What’s clear is that Red Bull isn’t treating the FIA’s call as a neat certificate to frame on the factory wall. Team principal Laurent Mekies confirmed at Silverstone that discussions are still live, with Red Bull and the FIA swapping information and, crucially, digging into how the numbers were produced in the first place.
“We are still exchanging data with the FIA,” Mekies said. “It’s progressing in the way that we have had a chance to exchange a bit more compared to last time in terms of methodologies and potential discrepancies.
“I think it’s fair to say that we’ll have a catch up next week, outside of the race weekend, to sit down and have a chance to look at the same set of data together.”
That choice of words — “methodologies” and “potential discrepancies” — is doing a lot of heavy lifting. This isn’t Red Bull tossing a tantrum because it doesn’t like the answer. It’s Red Bull asking how, exactly, the FIA got there, and whether the process is capturing what it’s supposed to capture.
Because ADUO is narrow by design. It assesses only the internal combustion engine element of the power unit, not the full picture of lap time contribution. For fans, that’s an easy detail to miss, but for teams it’s the entire argument. A manufacturer can look brilliant in one slice of the system and still be carrying weaknesses elsewhere — and under ADUO, being “best” in that slice can still leave you boxed out of the very development levers designed to help you round out the package.
The timing of all this also adds edge. The manufacturers were informed of the FIA’s first findings on the Sunday of the Monaco Grand Prix. That means the industry has had weeks to run the mental arithmetic: who gets extra scope, who doesn’t, and how much of the competitive order could be nudged by what is, in practice, a structured opportunity to iterate.
For Red Bull, the politics are almost as significant as the technicalities. Being declared benchmark sounds flattering until you realise it places you in the role of standard-setter — and standard-setters don’t get sympathy. If Red Bull pushes back too hard, it risks looking like it’s trying to game a system that was sold as a safeguard. If it doesn’t push back at all, it may end up living with a classification it believes is based on an imperfect comparison, while rivals quietly enjoy additional latitude.
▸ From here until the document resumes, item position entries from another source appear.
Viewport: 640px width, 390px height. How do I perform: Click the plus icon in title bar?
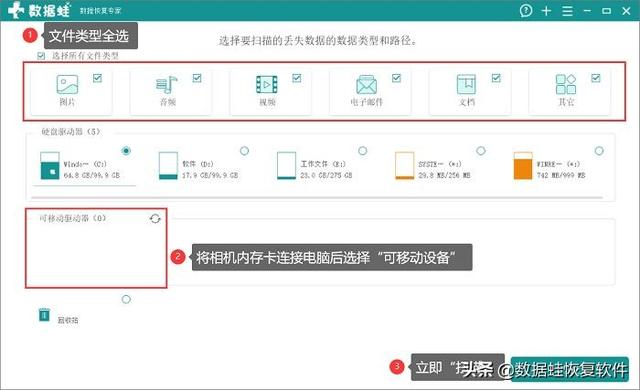(x=546, y=11)
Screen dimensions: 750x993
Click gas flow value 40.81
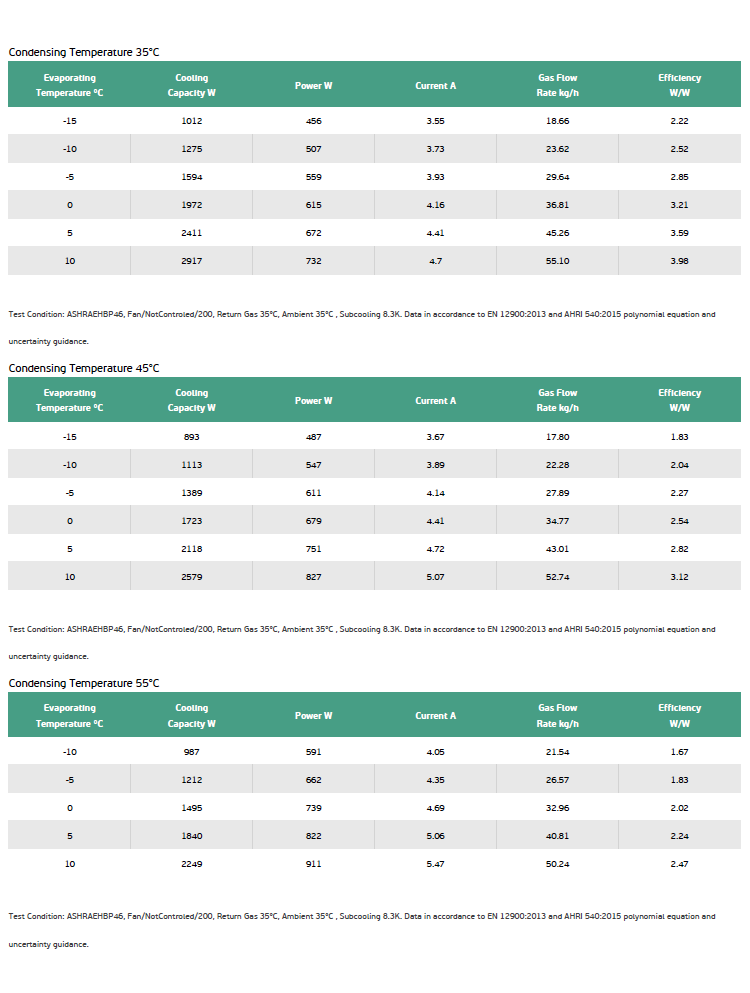coord(557,835)
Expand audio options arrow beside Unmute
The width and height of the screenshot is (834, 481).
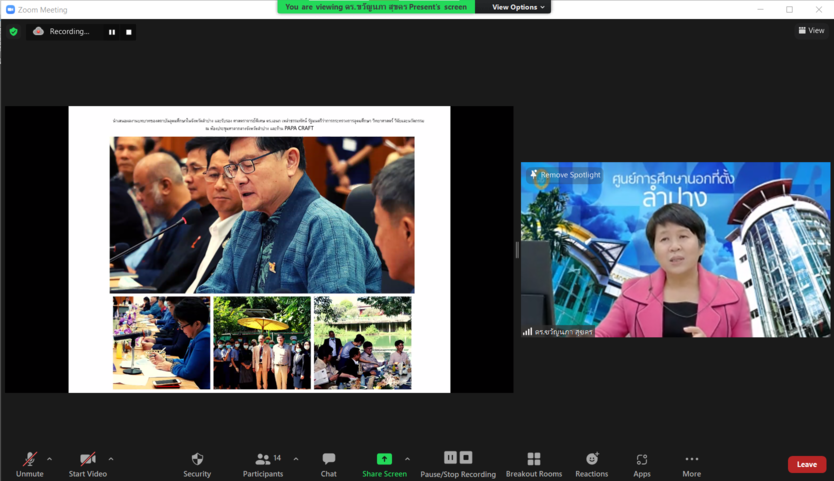[x=50, y=459]
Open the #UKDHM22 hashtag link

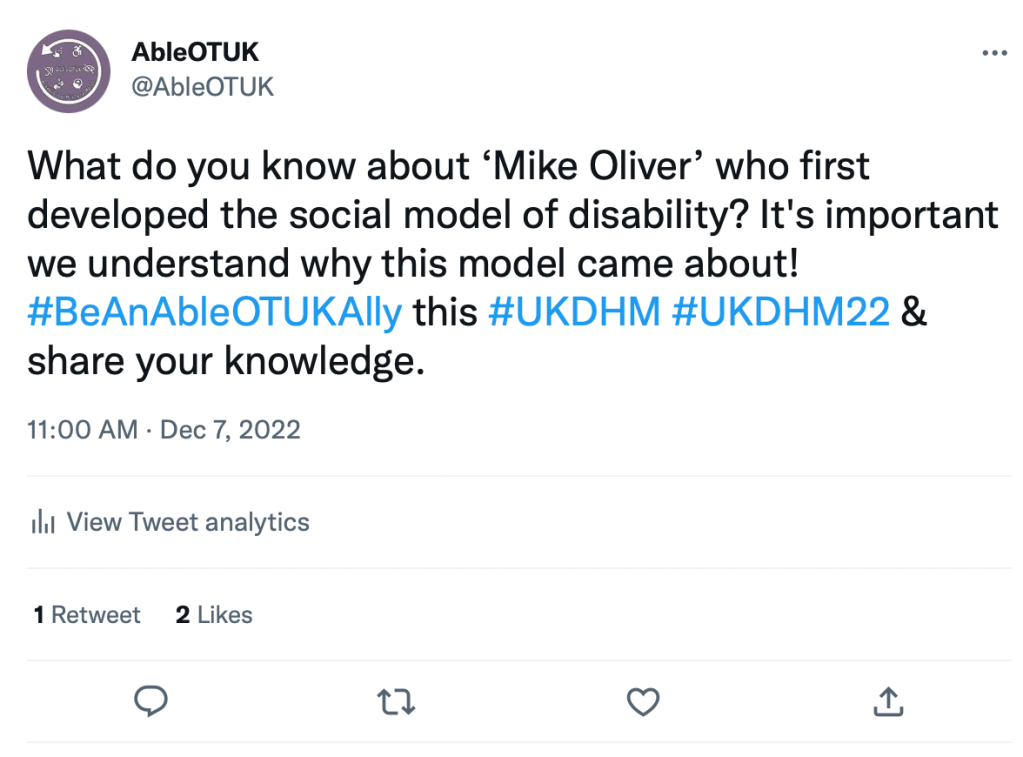[781, 312]
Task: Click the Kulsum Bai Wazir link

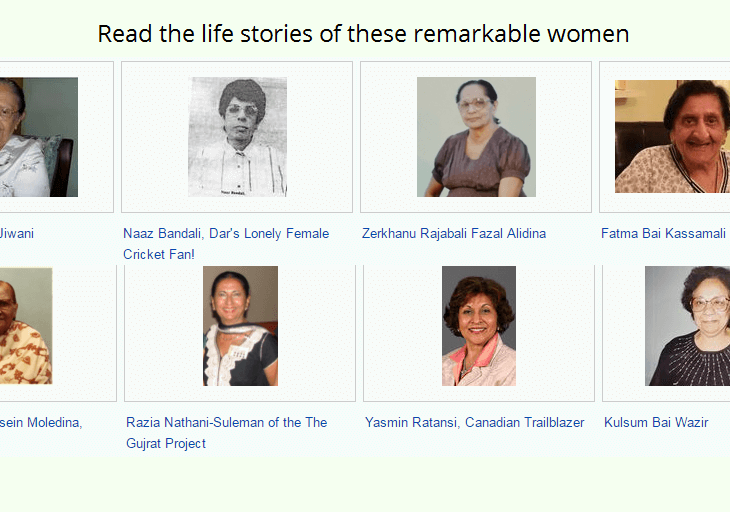Action: (x=656, y=423)
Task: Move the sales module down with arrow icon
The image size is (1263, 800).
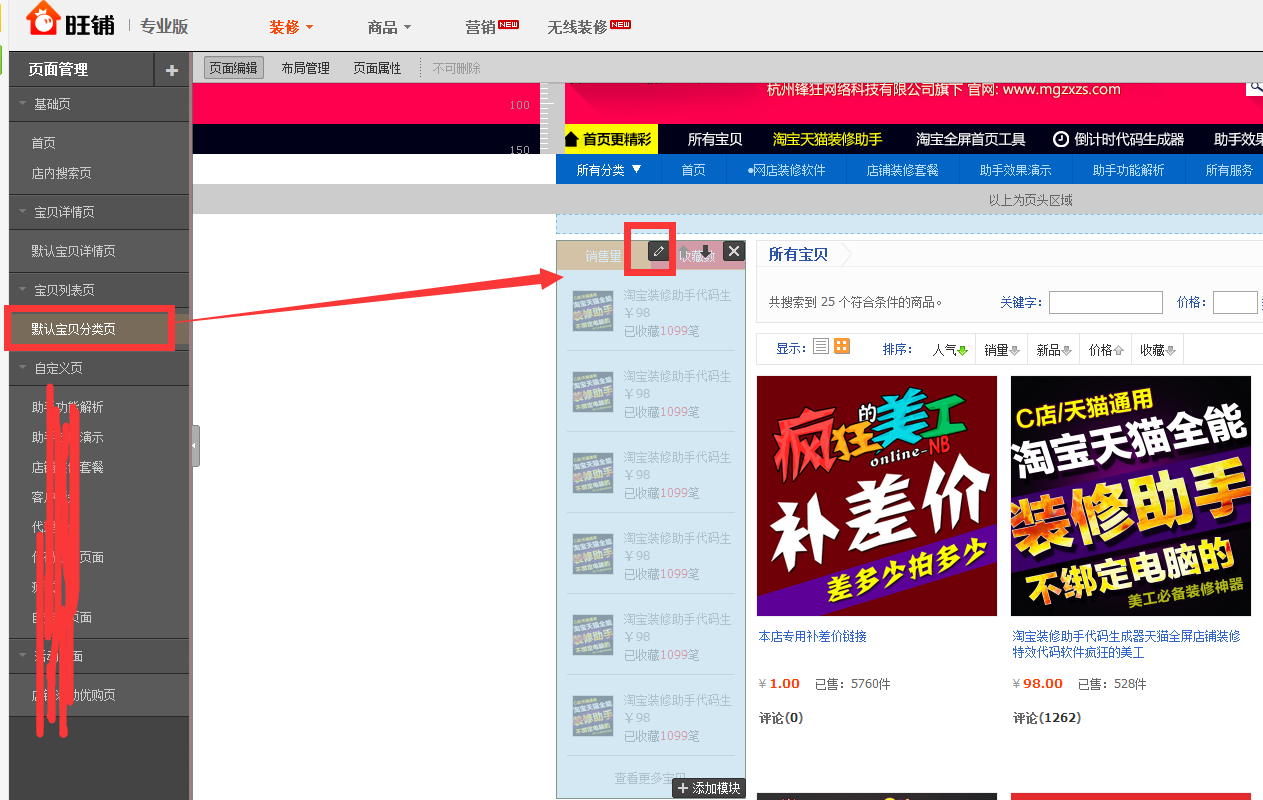Action: click(704, 250)
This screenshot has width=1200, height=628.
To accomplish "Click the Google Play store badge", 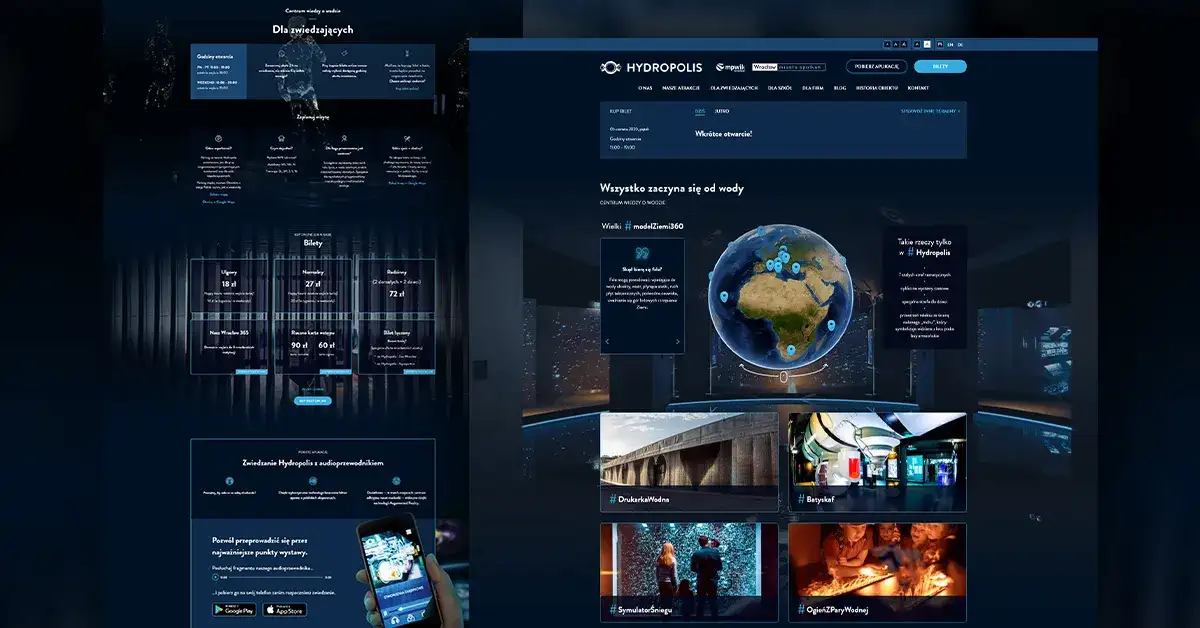I will (233, 610).
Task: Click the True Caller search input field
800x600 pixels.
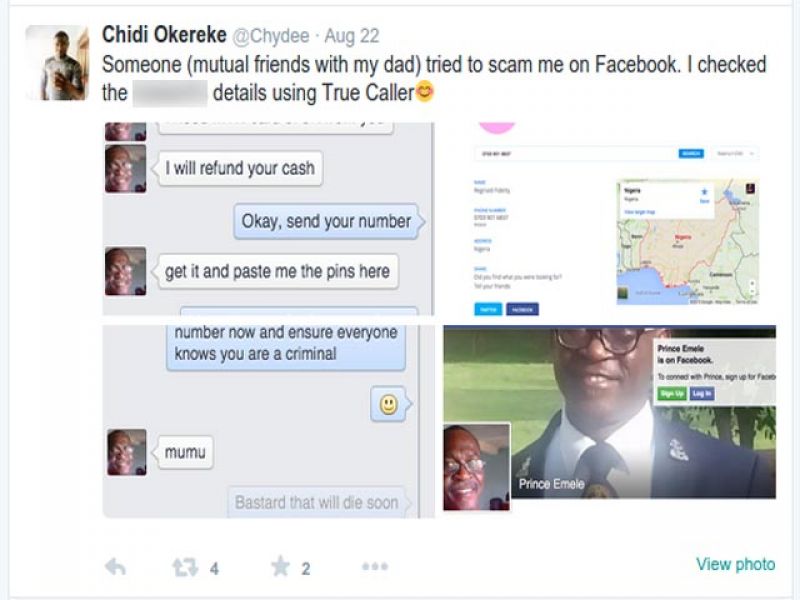Action: tap(576, 154)
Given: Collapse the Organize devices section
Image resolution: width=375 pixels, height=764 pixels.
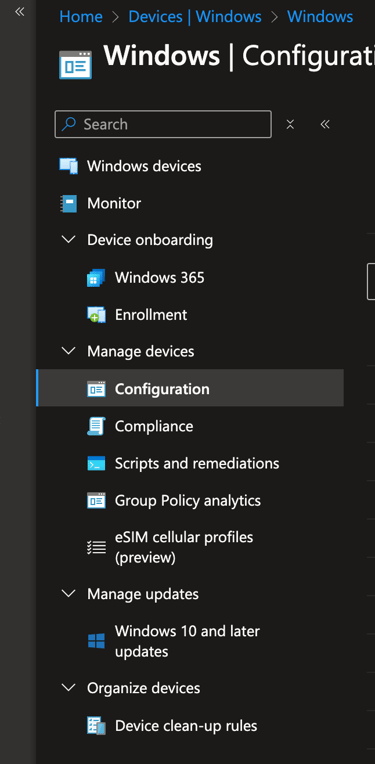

All of this is unfolding against a season in which Red Bull’s results haven’t exactly screamed “benchmark” anywhere else. Max Verstappen’s second place in Austria remains the team’s best finish of 2026 so far and one of only two podiums. In the Constructors’ Championship, Red Bull sits fourth, 51 points behind McLaren.
That contrast — the FIA calling Red Bull the ICE reference while the team is scrapping for points relative to the front — is why this has become such a live issue. Not because Red Bull is offended by praise, but because ADUO is supposed to be a tool that reflects competitive reality and then corrects imbalances. If the underlying measurement is even slightly off, the corrective mechanism can end up leaning on the wrong teams.
Mekies’ plan to “sit down and have a chance to look at the same set of data together” hints at what’s really being debated: not just where Red Bull’s combustion engine sits in the ranking, but how the FIA is defining the ranking in the first place. In a new regulatory era, that’s the sort of argument that can set precedents for years. If the sport wants ADUO to be trusted — not merely tolerated — then the process has to be robust enough that even the teams who lose out accept it as fair.
The next meeting, away from the noise of a race weekend, may not change the headline conclusion. But it will shape how comfortable the manufacturers are with the rules of the game — and in 2026, that’s arguably as valuable as any upgrade token.